Weil die standesrechtlichen Regeln von den zuständigen Kammern geregelt werden, könnte die Strafbarkeit eines Verhaltens von Bundesland zu Bundesland unterschiedlich gesehen werden. Außerdem wird bemängelt, dass der Gesetzentwurf im Hinblick auf die Zusammenarbeit der Akteure im Gesundheitswesen unscharf ist. Korruption soll zwar bekämpft werden, jedoch dürften gewünschte Kooperationen im Gesundheitswesen zugunsten der Patientenversorgung nicht behindert werden. 

Von Seiten der CDU/CSU-Fraktion hieß es, dass es Ziel sei, im ersten Quartal 2016 das Gesetzesvorhaben abzuschließen. Von Seiten der SPD sowie den Bündnisgrünen wurde gegenüber der DAZ erklärt, man sei von der Verzögerung überrascht.
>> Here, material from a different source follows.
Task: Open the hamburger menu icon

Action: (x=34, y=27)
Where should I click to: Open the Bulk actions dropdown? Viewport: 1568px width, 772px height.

Der Bundestags-Rechtsausschuss

Der Rechtsausschuss des Deutschen Bundestags ist einer von 22 Bundestagsausschüssen, der sich mit der Gesetzgebung und Themen des bundesdeutschen Rechtes befasst. Die zurzeit 39 Mitglieder beraten die Gesetzentwürfe zu allen Bereichen der Rechtspolitik. Der Ausschuss hat die Federführung bei der Gesetzgebung im Straf- und Zivilrecht sowie in Fragen des Prozessrechtes (Straf- und Zivilprozessordnung) und der Gerichtsverfassung. Zudem ist der Ausschuss für Beratungen über die Beteiligung des Parlaments in Verfahren vor dem Bundesverfassungsgericht zuständig. Er befasst sich auch mit internationaler Rechtspolitik, insbesondere bei der Beteiligung der nationalen Parlamente bei Gesetzesvorhaben der Europäischen Kommission. Mit seiner Arbeit bringt der Ausschuss Belange der im Bundestag vertretenen Parteien in die Gesetzgebungsarbeit ein. In Form öffentlicher Anhörungen bedient er sich dabei auch des Sachverstandes einschlägig tätiger Experten aus den Hochschulen, Verbänden, Wirtschaftsorganisationen und der Justiz. Zudem prüft er die Rechtsförmlichkeit der Gesetze. Der Ausschuss gibt zum Abschluss seiner Tätigkeit eine Stellungnahme ab und empfiehlt darin eine Fassung des Gesetzentwurfs zur Abstimmung durch das Parlament.